Give the records below, from the line that contains "The image size is (2052, 556)." through the line that contains "(x=1079, y=757)", as a Markdown table with a column named No. for the row number and a column named Entry for the line. Leave out blank lines.
[start of GIVEN DATA]
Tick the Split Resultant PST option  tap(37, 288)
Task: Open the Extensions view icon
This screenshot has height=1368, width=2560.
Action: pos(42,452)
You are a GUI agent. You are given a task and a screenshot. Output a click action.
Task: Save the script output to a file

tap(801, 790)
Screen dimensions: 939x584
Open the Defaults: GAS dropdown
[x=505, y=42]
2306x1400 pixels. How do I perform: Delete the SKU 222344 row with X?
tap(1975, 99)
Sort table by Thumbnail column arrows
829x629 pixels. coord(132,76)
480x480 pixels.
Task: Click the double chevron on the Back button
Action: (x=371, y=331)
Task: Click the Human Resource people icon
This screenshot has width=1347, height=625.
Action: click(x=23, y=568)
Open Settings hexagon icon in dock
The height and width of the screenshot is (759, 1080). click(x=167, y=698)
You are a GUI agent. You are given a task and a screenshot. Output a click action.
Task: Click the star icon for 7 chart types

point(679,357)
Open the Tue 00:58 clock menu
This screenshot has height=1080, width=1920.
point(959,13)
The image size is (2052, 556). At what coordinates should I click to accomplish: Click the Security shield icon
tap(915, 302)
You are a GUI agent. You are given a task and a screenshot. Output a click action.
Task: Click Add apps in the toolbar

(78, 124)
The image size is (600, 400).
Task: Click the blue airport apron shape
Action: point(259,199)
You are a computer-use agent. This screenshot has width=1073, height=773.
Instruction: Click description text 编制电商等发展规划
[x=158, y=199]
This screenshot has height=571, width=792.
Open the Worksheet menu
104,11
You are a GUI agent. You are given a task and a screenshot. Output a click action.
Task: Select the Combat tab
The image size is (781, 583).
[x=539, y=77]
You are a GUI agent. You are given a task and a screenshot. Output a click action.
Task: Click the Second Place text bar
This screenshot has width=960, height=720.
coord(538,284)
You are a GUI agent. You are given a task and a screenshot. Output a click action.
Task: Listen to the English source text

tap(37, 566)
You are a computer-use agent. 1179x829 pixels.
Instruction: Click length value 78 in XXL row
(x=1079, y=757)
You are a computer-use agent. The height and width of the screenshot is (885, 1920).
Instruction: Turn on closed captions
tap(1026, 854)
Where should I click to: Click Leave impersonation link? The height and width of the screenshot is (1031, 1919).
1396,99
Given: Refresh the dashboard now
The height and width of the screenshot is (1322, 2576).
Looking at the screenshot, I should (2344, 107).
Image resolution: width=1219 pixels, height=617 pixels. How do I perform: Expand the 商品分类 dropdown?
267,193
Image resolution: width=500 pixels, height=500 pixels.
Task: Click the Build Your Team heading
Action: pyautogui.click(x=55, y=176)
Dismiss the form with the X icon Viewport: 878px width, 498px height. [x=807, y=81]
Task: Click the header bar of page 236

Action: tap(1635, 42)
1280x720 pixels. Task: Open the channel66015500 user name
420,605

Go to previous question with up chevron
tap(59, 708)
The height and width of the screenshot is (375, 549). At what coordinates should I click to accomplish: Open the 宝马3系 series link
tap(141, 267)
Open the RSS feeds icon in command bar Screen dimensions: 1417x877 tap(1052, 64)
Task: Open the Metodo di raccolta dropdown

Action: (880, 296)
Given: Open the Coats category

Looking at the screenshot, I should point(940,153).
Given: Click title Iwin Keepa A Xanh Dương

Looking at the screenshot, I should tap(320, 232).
[end of GIVEN DATA]
EXERCISE SOLUTION:
| No. | Entry |
|---|---|
| 1 | The image size is (2052, 556). At what coordinates should I click to accomplish: Click the Security shield icon |
| 2 | tap(915, 302) |
| 3 | You are a GUI agent. You are given a task and a screenshot. Output a click action. |
| 4 | Task: Click Add apps in the toolbar |
| 5 | (78, 124) |
| 6 | The image size is (600, 400). |
| 7 | Task: Click the blue airport apron shape |
| 8 | Action: point(259,199) |
| 9 | You are a computer-use agent. This screenshot has width=1073, height=773. |
| 10 | Instruction: Click description text 编制电商等发展规划 |
| 11 | [x=158, y=199] |
| 12 | This screenshot has height=571, width=792. |
| 13 | Open the Worksheet menu |
| 14 | 104,11 |
| 15 | You are a GUI agent. You are given a task and a screenshot. Output a click action. |
| 16 | Task: Select the Combat tab |
| 17 | The image size is (781, 583). |
| 18 | [x=539, y=77] |
| 19 | You are a GUI agent. You are given a task and a screenshot. Output a click action. |
| 20 | Task: Click the Second Place text bar |
| 21 | This screenshot has width=960, height=720. |
| 22 | coord(538,284) |
| 23 | You are a GUI agent. You are given a task and a screenshot. Output a click action. |
| 24 | Task: Listen to the English source text |
| 25 | tap(37, 566) |
| 26 | You are a computer-use agent. 1179x829 pixels. |
| 27 | Instruction: Click length value 78 in XXL row |
| 28 | (x=1079, y=757) |